Excerpt to read:
While millions of Americans celebrate the legalization of same-sex marriage in all 50 states, there is also reason to mourn, as the black community once again is under siege. 

This past week, a string of alleged arson attacks were made against six churches with predominantly black congregations in four Southern states, according to reports. These arsons come approximately one week after white supremacist Dylann Roof confessed to shooting and killing nine churchgoers at Emanuel AME Church in Charleston, South Carolina. 

On Monday, June 22, the College Hills Seventh Adventist Church in Knoxville, Tennessee was set on fire early in the morning, according to local news affiliate WATE 6. The following day in Macon, Georgia, God’s Power Church of Christ was on fire. And on Wednesday, June 24, Charlotte, North Carolina’s Briar Creek Baptist Church was ablaze, resulting in nearly $250,000 in damages, according to the Southern Poverty Law Center. 

That the same Wednesday, Fruitland Presbyterian Church, a historically black church dating back to the 1800s in Gibson County, Tennessee, also caught on fire. Then came fires at the Greater Miracle Temple Apostolic Holiness Church in Tallahassee, Florida and College Heights Baptist Church in Elyria, Ohio

These blazes come at a suspicious time, as we’re currently reexamining the state of race relations in the United States. As a result of the attack in Charleston, there’s also growing public pressure to reconsider the Confederate flag’s place above government buildings, in the American marketplace, and in public spaces. 

But there’s one thing that’s certain: There hasn’t been enough media coverage of these alleged arson attacks. And while there is no reason that could justify this lack of coverage, here are three possible explanations as to how this story got overlooked.

Your goal: Can you write what comes next in the piece on the church fires, picking up after its final sentence?

Interface element records:
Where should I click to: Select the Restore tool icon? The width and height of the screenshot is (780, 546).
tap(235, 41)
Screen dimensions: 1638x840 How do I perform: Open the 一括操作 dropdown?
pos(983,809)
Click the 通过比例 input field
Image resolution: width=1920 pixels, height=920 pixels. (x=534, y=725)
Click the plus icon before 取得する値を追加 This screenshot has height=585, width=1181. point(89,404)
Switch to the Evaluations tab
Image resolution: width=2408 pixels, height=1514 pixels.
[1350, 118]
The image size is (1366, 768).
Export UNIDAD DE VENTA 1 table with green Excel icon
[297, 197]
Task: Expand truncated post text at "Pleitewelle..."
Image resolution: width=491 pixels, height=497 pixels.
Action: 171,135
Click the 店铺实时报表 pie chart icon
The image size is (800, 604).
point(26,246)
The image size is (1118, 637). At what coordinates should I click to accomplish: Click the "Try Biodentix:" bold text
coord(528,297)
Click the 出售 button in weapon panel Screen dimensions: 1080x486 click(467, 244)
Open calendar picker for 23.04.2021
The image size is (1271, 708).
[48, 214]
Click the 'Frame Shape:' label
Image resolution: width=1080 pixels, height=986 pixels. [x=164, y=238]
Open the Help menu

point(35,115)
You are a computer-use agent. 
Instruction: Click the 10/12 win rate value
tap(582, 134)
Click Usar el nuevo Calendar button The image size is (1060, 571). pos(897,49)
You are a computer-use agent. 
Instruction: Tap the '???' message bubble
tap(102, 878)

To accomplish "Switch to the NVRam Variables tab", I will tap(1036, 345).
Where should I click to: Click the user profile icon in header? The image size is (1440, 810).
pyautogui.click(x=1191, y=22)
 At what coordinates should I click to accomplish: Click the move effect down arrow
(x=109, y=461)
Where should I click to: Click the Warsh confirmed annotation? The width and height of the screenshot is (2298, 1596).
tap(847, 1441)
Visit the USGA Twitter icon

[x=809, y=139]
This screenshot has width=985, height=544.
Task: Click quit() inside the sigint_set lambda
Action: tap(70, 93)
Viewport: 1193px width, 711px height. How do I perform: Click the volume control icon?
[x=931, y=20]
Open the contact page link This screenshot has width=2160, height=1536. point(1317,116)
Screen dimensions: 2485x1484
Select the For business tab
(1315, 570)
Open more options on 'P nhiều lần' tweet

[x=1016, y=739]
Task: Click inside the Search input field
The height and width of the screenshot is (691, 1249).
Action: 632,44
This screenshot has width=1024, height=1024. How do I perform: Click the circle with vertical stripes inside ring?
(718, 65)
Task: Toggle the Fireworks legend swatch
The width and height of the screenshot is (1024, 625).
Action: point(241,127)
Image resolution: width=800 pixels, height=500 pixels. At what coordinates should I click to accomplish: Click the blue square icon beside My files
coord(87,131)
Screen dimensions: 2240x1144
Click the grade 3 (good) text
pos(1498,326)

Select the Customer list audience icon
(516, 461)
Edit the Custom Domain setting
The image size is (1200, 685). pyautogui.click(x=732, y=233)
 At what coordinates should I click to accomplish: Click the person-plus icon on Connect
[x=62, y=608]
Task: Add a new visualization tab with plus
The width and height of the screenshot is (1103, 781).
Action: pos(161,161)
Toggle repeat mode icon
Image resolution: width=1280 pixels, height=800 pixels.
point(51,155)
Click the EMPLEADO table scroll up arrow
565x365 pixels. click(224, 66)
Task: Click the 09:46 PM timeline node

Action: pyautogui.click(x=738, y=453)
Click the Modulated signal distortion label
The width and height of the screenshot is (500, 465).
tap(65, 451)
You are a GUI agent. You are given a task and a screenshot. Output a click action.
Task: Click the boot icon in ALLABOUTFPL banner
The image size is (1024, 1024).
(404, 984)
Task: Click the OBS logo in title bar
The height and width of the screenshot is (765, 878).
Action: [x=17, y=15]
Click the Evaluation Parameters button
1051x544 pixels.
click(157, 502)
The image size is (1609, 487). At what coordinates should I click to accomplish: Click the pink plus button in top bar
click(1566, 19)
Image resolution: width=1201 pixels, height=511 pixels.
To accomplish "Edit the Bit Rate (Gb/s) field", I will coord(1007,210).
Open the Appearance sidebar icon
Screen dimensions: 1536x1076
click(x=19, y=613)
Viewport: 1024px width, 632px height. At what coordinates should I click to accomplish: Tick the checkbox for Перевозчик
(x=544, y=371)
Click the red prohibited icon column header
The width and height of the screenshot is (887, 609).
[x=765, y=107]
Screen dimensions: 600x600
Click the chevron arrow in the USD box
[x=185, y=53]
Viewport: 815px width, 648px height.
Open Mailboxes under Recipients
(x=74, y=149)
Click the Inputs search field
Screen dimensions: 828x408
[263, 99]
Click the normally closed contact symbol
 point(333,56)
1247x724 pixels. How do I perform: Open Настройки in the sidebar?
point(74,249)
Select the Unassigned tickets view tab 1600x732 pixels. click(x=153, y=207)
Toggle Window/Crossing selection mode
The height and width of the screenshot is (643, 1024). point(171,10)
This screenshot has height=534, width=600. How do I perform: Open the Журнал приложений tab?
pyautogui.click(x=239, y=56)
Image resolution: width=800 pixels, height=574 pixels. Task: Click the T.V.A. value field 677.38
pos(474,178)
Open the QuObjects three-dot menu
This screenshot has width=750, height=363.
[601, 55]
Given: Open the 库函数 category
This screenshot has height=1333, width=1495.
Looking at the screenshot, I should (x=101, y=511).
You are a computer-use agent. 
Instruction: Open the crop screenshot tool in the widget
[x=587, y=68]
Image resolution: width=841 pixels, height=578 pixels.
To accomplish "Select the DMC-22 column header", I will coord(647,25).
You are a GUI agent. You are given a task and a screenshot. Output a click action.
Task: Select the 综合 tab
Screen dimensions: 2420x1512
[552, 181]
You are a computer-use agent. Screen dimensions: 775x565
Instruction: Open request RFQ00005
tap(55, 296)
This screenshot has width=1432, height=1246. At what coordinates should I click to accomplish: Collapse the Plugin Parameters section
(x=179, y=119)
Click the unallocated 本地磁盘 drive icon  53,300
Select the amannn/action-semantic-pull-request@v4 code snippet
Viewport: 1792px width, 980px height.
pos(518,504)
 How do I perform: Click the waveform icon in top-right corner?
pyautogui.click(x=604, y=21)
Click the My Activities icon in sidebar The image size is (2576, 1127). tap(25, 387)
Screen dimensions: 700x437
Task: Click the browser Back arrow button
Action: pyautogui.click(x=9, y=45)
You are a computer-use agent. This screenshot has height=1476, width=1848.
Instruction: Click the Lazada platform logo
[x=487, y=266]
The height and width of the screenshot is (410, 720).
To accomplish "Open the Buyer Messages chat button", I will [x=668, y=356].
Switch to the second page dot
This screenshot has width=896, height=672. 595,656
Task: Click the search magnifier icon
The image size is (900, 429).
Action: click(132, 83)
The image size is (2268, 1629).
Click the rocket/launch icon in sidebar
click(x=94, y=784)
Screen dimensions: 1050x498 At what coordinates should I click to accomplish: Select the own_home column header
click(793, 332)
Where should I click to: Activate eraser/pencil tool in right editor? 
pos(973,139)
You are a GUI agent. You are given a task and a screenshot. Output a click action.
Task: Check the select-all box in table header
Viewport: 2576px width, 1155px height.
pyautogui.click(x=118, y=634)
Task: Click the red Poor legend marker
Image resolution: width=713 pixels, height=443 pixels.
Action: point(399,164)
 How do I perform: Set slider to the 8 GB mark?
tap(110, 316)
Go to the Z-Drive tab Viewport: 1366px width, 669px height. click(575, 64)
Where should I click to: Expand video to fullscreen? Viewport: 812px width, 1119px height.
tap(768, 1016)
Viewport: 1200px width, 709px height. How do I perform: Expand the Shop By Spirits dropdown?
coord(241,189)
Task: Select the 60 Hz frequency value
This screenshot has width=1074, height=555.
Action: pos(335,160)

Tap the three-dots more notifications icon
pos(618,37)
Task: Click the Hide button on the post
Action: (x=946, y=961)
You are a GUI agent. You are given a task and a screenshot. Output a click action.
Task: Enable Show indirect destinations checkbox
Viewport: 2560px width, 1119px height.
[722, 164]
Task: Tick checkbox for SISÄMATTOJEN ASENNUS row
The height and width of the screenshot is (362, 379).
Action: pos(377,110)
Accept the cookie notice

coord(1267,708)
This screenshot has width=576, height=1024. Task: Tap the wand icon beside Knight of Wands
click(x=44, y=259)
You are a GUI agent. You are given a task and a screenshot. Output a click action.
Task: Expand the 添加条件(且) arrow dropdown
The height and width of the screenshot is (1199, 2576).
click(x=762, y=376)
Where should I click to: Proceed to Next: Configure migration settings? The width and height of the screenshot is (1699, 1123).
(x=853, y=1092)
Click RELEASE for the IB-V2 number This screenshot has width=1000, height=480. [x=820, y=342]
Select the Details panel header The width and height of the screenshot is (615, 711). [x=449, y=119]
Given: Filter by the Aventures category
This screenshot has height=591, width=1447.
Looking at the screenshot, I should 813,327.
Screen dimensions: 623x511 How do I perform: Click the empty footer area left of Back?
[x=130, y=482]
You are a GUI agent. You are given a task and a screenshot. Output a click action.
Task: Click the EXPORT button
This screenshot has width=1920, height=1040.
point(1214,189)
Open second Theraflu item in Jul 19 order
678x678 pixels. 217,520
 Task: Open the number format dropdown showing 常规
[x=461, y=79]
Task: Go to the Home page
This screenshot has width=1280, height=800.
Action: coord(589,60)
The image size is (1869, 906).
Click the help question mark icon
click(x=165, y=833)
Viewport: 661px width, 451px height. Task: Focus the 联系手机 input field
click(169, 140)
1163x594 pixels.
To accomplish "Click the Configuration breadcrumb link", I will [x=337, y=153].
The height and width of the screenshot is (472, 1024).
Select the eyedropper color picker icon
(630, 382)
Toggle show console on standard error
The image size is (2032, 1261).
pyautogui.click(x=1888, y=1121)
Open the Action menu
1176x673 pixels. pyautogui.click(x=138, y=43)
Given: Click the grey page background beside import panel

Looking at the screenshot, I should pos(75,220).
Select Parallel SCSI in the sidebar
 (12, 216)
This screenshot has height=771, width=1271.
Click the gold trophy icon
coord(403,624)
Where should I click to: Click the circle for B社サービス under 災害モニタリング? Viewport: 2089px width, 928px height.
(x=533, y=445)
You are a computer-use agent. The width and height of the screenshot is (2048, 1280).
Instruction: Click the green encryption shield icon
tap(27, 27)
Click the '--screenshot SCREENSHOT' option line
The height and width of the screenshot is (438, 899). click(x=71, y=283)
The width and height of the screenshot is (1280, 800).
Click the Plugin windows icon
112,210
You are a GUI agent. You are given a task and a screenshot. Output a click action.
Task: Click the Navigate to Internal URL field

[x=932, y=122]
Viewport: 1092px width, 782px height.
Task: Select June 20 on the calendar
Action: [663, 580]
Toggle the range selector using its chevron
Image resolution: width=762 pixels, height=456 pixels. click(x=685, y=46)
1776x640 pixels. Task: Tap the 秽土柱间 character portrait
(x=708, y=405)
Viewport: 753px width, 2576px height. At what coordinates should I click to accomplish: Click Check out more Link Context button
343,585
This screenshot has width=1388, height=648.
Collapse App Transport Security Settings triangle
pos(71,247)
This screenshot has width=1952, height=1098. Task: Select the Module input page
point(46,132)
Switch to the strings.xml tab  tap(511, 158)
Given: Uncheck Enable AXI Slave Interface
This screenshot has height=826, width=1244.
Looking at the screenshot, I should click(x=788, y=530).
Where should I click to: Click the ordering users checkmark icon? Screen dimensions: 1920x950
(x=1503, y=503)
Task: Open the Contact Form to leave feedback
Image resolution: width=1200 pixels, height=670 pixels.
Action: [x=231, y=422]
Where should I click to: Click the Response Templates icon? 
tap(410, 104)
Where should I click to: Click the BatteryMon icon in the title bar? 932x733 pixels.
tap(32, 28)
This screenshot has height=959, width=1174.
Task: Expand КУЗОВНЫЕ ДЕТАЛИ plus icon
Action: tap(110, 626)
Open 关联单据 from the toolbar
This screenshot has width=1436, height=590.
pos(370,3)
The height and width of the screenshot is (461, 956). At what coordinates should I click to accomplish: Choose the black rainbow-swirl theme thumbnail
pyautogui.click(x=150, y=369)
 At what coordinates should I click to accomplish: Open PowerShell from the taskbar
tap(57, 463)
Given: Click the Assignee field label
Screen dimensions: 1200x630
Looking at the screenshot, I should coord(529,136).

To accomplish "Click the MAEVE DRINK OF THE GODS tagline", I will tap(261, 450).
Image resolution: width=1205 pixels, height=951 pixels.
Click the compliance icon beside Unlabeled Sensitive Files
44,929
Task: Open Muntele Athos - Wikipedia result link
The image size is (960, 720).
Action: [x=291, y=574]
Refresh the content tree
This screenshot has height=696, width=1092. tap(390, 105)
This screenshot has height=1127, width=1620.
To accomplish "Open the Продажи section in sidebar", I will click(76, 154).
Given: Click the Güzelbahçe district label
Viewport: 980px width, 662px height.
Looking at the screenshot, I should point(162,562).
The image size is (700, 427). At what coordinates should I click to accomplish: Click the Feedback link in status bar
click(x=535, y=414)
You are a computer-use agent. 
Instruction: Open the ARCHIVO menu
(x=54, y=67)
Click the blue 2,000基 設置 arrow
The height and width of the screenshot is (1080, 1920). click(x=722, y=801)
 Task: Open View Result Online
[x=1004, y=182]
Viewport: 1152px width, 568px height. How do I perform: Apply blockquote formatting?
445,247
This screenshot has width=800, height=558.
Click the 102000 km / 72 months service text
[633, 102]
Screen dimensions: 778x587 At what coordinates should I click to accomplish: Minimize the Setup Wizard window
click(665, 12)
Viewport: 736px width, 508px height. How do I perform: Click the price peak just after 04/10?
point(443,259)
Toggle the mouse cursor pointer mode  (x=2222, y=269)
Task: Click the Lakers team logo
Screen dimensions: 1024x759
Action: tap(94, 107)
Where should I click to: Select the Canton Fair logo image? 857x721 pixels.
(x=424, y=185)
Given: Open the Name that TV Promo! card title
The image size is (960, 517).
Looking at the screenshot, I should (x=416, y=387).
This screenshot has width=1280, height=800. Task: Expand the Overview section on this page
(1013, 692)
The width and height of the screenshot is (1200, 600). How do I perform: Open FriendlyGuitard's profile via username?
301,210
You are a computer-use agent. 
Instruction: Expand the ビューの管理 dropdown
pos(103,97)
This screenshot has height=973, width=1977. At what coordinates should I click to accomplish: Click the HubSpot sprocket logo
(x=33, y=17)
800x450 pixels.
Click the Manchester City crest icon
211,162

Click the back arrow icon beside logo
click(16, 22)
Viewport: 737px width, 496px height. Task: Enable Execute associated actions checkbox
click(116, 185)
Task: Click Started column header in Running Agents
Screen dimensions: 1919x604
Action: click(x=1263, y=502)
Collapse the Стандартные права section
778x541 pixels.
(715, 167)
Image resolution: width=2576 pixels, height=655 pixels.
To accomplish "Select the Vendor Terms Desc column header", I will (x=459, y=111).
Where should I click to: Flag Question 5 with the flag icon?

In response:
1) These fires at black churches are still under investigation

The investigations on the string of alleged arson attacks are still ongoing, and it would make sense for media organizations to withhold from commenting on these supposed attacks until they receive further information. 

However, not having the full story never stopped cable news programs from covering alleged attacks and tragedies as they break, nor does a lack of information prevent media from speculating on the party responsible for such case. (Remember the initially horrifying coverage of the Boston Marathon bombing?)

For centuries, churches have been a centerpiece and stronghold for black communities. Attacks on churches predate the Civil War and have continued until present day. In fact, in the late 1990s, then-President Bill Clinton issued a task force investigating church-arson cases, leaving behind an astounding 827 open investigation before the task force’s termination.

How do we, as a nation, address these attacks on black churches and prevent them from happening again? For starters, we can recognize each and every arson attack and keep the conversation going.

2) The SCOTUS decision to legalize same-sex marriage took up most of the airtime

What’s interesting about the copious amount of coverage on the big win for gay marriage is the lack of discussion when it comes to persons of color in the LGBTQ community. Just days before, President Obama made headlines for silencing an undocumented transgender woman for interrupting his speech on behalf of the numerous deportation and injustices made against her community. 

Still, within the LGBTQ community, black individuals face their own challenges and some of the sentiments echoed by the community is whether the momentum stops right here. Will people of color in the LGBTQ community receive the same level of support, now that the biggest hurdle for gay rights has been tackled successfully?

Considering how the voices of people of color in the LGBTQ community are not often heard, it makes sense as to why these six churches that were allegedly burned down had a lack of media coverage: The distraught and frustration within the black community is still not heard.

3) There’s no victim to blame 

The names Michael Brown, Eric Garner, and Freddie Gray have become household names. Immediately after news broke of their deaths, the Internet began digging up dirt on the victims. 

The word “thug” was reserved for Michael Brown and the protesters that unleashed their fury on the streets of Ferguson and Baltimore. Instead of condemning NYPD Officer Daniel Pantaleo for not loosening his grip when Garner shouted “I can’t breathe,” some political pundits chose to highlight that Garner might have been selling cigarettes illegally. Rather than focusing the fact that Freddie Gray died in the hands of several police officers, the story too often became about his arrest record. Like Michael Brown, we were reminded that he was “no angel.”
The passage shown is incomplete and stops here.